I've done several perf testing runs comparing .NET Core and .NET Framework. I see the interop performance about double in speed (similar to what we were already seeing with UWP's .NET Native runtime), but in grand scheme of things those are very small overheads, so in practice it didn't make much difference in real-world scenarios (as most of the work is actually done in native code, and it is the exact same native DLL being used by both). There might be a few places here and there where you'd see some of .NET Core's new features have an effect, but don't expect to see a huge benefit yet. Also make sure you compare Release build performance.
In addition we're not (yet) taking full advantage of things like Span<T> etc (and neither is the WPF framework), so we potentially have room for improvement, but as mentioned earlier the bottleneck is actually rarely the .NET side of things, so it would really only have limited impact.
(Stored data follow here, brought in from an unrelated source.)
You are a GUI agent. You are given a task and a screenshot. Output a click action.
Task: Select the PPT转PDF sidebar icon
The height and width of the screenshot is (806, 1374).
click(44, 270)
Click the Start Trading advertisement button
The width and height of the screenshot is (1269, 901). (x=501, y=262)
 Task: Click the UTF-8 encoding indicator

We're currently having a high priority on performance on the .NET side of things, and diving into various hot-paths and making targeted optimizations where we can, and will use new language features just for the .NET Core build when that makes sense. You should hopefully see some improvements here and there in v100.7, but this is work that we will continue over many releases.
It's hard to rely on DrawComplete and the async set-viewpoint methods for performance testing, as they are timer-based, so even on a slow machine, a zoom is going to take roughly the same amount of seconds (but it might skip some frames and be more "choppy" to keep up), and DrawComplete is unfortunately slightly unreliable right now and might be several frames off. Also your resolution for these tests would be limited to (at-best) the framerate during the operation. Also make sure you perform these tests without the debugger attached.
DefaultConnectionLimit: we default to 6, but will respect it if you set a _higher_ default value (as long as it's not int.MaxValue). Anything beyond 10 doesn't seem to have much effect, but once you do go above 6, you'll start seeing quite a lot of CPU usage, so I really don't recommend changing it (in .NET Framework is 2 and we used to use that. By changing it to 6, we saw about 2.5x improvement on tile loading. Going to 10 was about 3.5x faster, but CPU usage started to spike. Higher than that had little-to-no effect. We settled on 6 as it appears to be the defacto standard and in our testing also showed a good trade-off between performance and CPU usage).
If you have a sample app you can share that shows the differences you experience between .NET Core and .NET Framework, I'd love to take a look. I'd definitely not expect things to run slower (albeit I wouldn't expect it to be much faster either).